> **Aim of the task**
Please copy the data word for word, starting at the first line and ending at the line that contains "I want to click", leaving out the pictures.

** Start Given data **

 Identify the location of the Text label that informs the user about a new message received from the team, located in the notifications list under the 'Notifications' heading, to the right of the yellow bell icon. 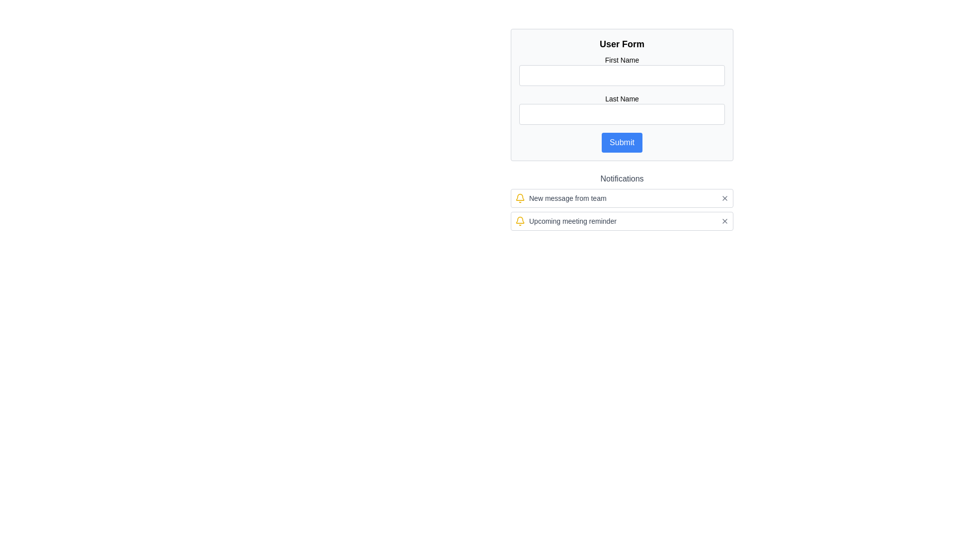
(568, 198).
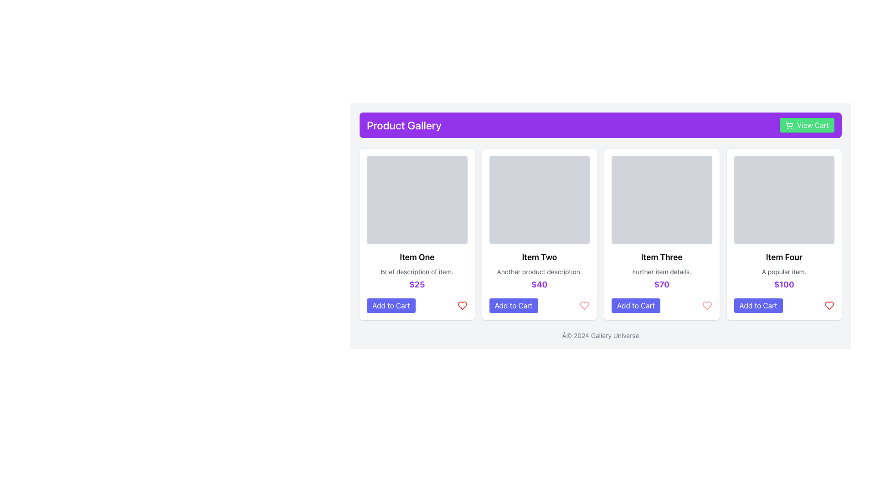  Describe the element at coordinates (783, 234) in the screenshot. I see `the product card for 'Item Four' in the grid-based gallery` at that location.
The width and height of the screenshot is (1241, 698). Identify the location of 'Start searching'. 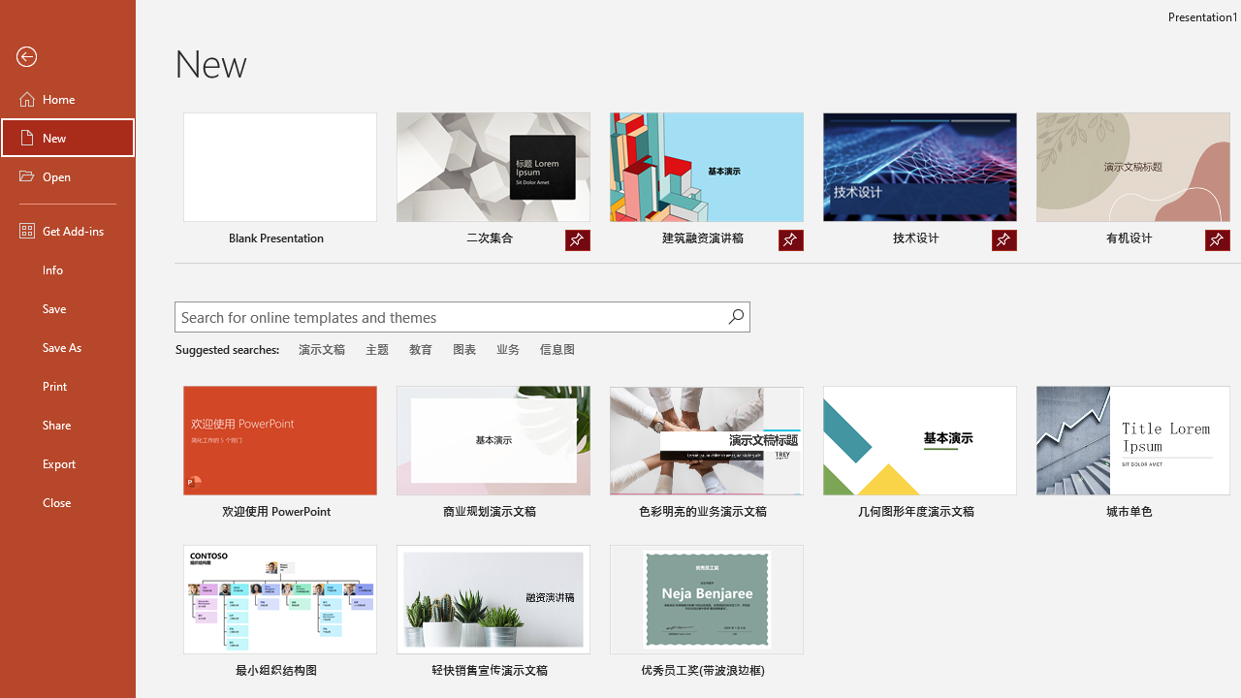
(735, 315).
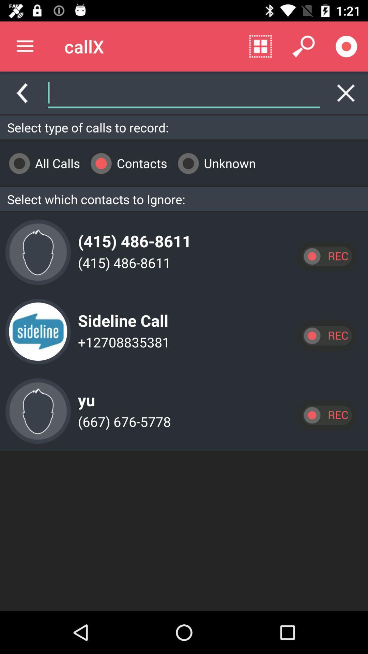  I want to click on icon to the right of contacts, so click(213, 163).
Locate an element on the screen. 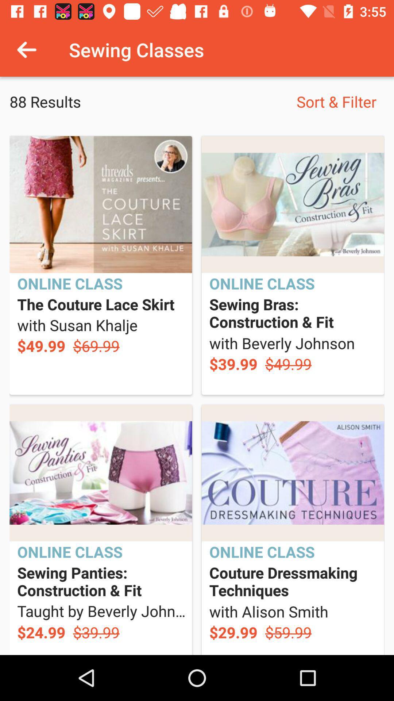 The height and width of the screenshot is (701, 394). the icon to the left of the sewing classes icon is located at coordinates (26, 49).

** End Given data **

> **Reply**
 Identify the location of the Text label that informs the user about a new message received from the team, located in the notifications list under the 'Notifications' heading, to the right of the yellow bell icon. 
(568, 198).
  Describe the element at coordinates (783, 234) in the screenshot. I see `the product card for 'Item Four' in the grid-based gallery` at that location.
The width and height of the screenshot is (1241, 698). Identify the location of 'Start searching'. 
(735, 315).
  I want to click on icon to the right of contacts, so click(213, 163).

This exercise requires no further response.